• _The problem_: The answer should be a faithful retyping of the records that follow, pictures excluded.

(Stored data)
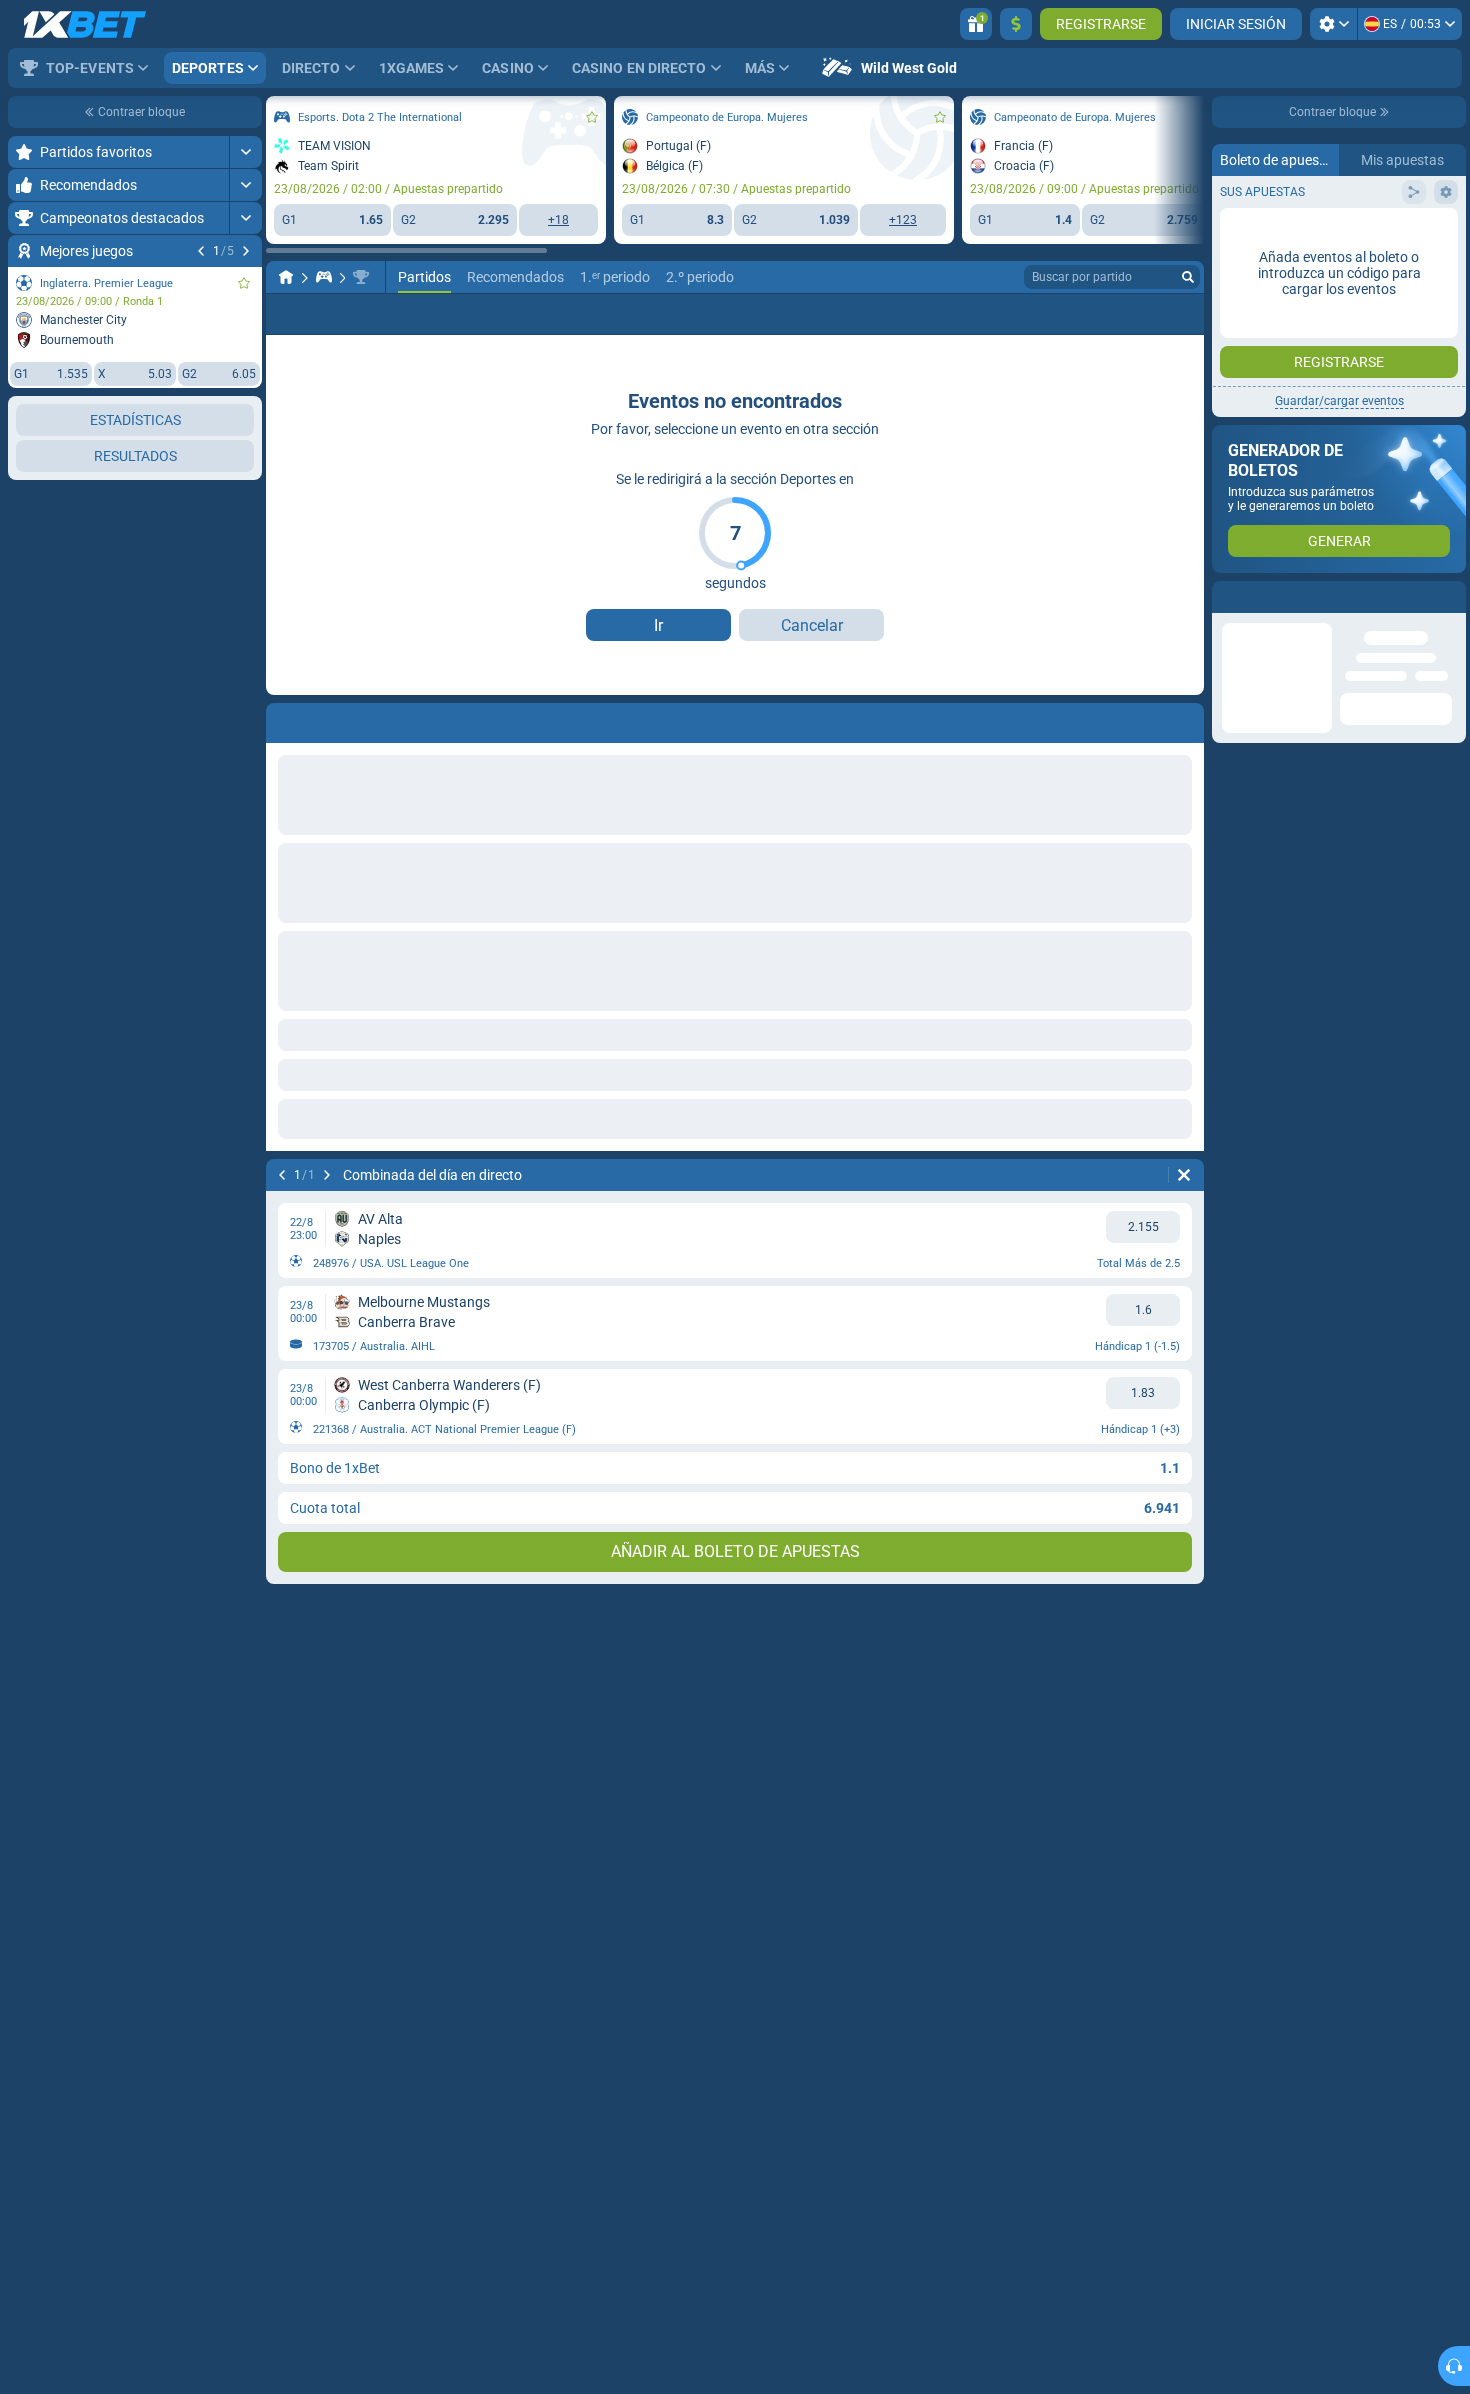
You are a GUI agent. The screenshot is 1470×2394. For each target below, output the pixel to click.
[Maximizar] (245, 152)
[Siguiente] (246, 251)
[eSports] (324, 277)
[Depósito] (1016, 24)
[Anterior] (201, 251)
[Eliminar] (1184, 719)
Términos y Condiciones (1350, 400)
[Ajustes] (1333, 24)
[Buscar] (1188, 277)
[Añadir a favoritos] (244, 283)
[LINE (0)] (286, 277)
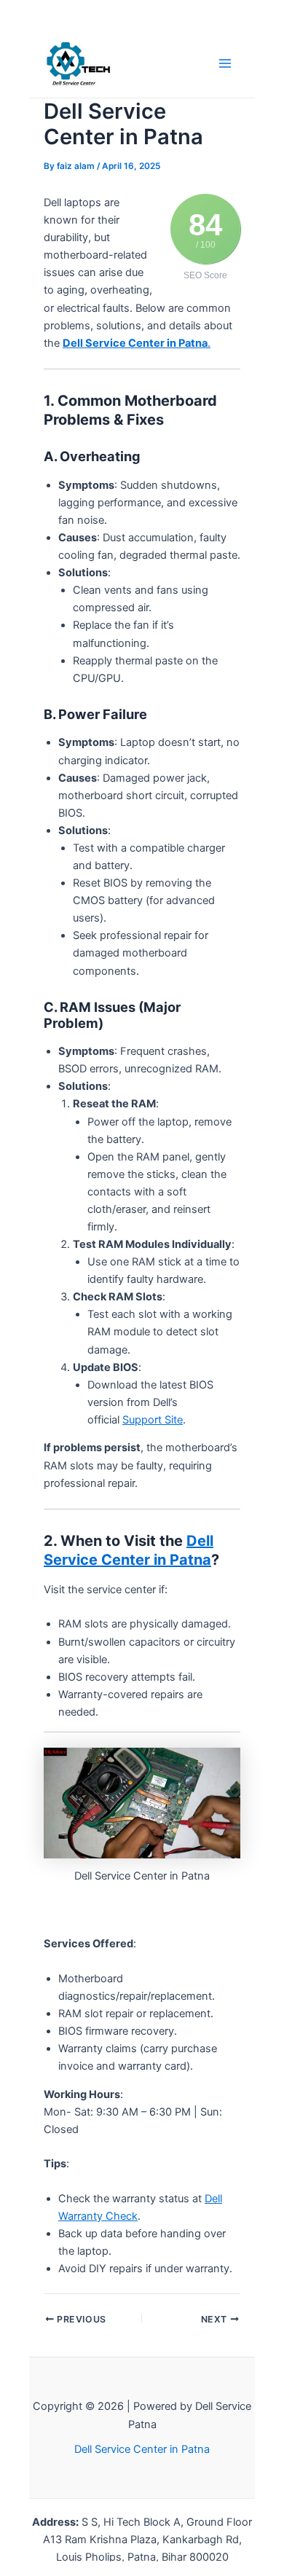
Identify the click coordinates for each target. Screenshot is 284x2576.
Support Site (152, 1419)
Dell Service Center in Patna (142, 2449)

• _Finished task_:
You are a GUI agent. The screenshot is 1470×2394. For each target below, output the pixel to click.
[Maximizar] (245, 152)
[Siguiente] (246, 251)
[eSports] (324, 277)
[Depósito] (1016, 24)
[Anterior] (201, 251)
[Eliminar] (1184, 719)
Términos y Condiciones (1350, 400)
[Ajustes] (1333, 24)
[Buscar] (1188, 277)
[Añadir a favoritos] (244, 283)
[LINE (0)] (286, 277)
Identify the click coordinates for each target. Screenshot is 284x2576.
Support Site (152, 1419)
Dell Service Center in Patna (142, 2449)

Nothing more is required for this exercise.